#### Tasks and exercises:
1) Answer these questions using the account of Kosch's train accident.
(a) What event was Kosch walking to when the accident happened?
(b) How many cars did the train that hit him have?
(c) At which medical center did Kosch spend several weeks in intensive care?
2) Write the next few sentences of the account of Kosch's train accident, picking up after its final sentence.

#### Page extract:
- - -
Kosch said he saw an angel who helped him survive the accident on Friday, Nov. 23, 2007. The 19-year-old had gotten dressed up and was walking to A Dickens Holiday, an annual downtown festival.

"I basically dressed up in the attire appropriate for the Dickens Festival, a Victorian-times style," Kosch said.

Kosch stood on one set of railroad tracks near Hay Street, while waiting for a southbound train to pass him on the adjoining tracks, his parents said. Kosch did not hear the northbound train approaching him, they said.

Due to pending litigation, family members could not talk more about the accident.

Although the train had slowed to about 20 mph and despite his best efforts, the conductor could not stop the 93-car train in time to avoid hitting Kosch, a CSX spokesperson said.

Kosch said he remembers seeing an angel during the accident.

"He (the angel) told me it wasn't my time," Kosch said. "And I couldn't get up. And that's because he held me down."

Kosch spent several weeks in intensive care at Cape Fear Valley Medical Center, recovering from rib fractures, broken vertebrae, a broken arm and punctured lung. His right leg was amputated above his knee.
- - -
#### Exercise data:
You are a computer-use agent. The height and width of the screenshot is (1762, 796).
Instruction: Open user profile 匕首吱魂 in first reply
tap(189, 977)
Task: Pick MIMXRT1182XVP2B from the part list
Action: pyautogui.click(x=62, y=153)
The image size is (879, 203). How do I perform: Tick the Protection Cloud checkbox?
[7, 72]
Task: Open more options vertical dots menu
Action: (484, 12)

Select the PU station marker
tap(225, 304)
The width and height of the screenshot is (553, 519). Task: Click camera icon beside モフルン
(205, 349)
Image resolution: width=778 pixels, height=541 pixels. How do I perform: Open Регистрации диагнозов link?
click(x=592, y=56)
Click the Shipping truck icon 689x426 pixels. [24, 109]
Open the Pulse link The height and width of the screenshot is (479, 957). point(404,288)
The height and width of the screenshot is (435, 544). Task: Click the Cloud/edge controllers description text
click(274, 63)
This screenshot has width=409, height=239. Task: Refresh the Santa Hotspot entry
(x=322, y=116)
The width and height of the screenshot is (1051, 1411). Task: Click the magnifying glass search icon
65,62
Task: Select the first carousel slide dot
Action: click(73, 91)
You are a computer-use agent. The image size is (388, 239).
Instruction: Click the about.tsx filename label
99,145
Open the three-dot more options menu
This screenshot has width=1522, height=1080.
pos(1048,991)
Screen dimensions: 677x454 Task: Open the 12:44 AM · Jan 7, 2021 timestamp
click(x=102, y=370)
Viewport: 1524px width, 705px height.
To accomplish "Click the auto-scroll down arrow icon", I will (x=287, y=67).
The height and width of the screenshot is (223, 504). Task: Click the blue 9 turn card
- - -
#### Exercise answers:
1)
(a) A Dickens Holiday, an annual downtown festival.
(b) 93 cars.
(c) Cape Fear Valley Medical Center.

2)
His mother, Barbara, said seeing her son survive has been a miracle.

"It makes me stronger in my faith, knowing that God was there, right there, when it happened," Barbara Kosch said. "He had people by his side after the accident happened to hold his hand."

Six weeks later, Joshua Kosch was still in the hospital, but undergoing physical therapy and preparing to get a prosthetic leg. His mother and baby sister Harley visit every day, and he has a DVD player in his room, Kosch said.

"(I'm) just feeling real well," he said. "I mean, (I'm) tired every so often, leg hurts just a bit."

Kosch expects to get out of the hospital in a month – just in time for his mother's February wedding.

"If he wants, he'll walk me down the aisle," Barbara Kosch said.